The DoppelPaymer ransomware, which shares most of its code with the BitPaymer ransomware, is suspected to be aiming at the retail sector now. Most recently, it is suspected to be targeting Avon, one of the largest global brands producing and distributing cosmetics.

The extent of the incident

Avon, owned by the Brazilian giant Natura & Co, recently suffered a ransomware attack, possibly conducted by the DoppelPaymer Gang.
  • On June 8, Natura & Co confirmed that its subsidiary Avon had suffered a mysterious cyber-security incident in its Information Technology environment.

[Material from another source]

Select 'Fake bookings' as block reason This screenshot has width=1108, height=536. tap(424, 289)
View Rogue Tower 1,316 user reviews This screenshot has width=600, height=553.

Avon distributors also reported issues with accessing the company's backend in the UK, Argentina, Brazil, Poland, and Romania.
  • It is suspected that the intrusion has been caused by a ransomware attack carried out by the DoppelPaymer gang
  • Though the DoppelPaymer gang hasn’t listed Avon's name on its ‘leak site’ yet, the Polish security company Niebezpiecznik claimed that it received information about the attack being carried out by the DoppelPaymer gang.

Recent DoppelPaymer incidents

DoppelPaymer group follows the new tactic of exfiltrating data out of an infected network before encrypting the user files and threatens victims to dump the data unless they pay the ransom.
  • In June 2020, the operators of the DoppelPaymer ransomware infected the network of Digital Management Inc. (DMI), one of NASA's IT contractors.
  • In April 2020, DoppelPaymer Ransomware targeted the City of Torrance of Los Angeles and leaked approximately 200+ GB of the stolen files.
  • In the same month, the DoppelPaymer crew leaked details of Boeing, Lockheed Martin, SpaceX, and Tesla after the contractor Visser Precision refused to pay the ransom.

Stay safe

To prevent threats like DoppelPaymer, Microsoft suggests that organizations should implement network segmentation, use strong credentials, and assign the least privileges to the users when providing remote access.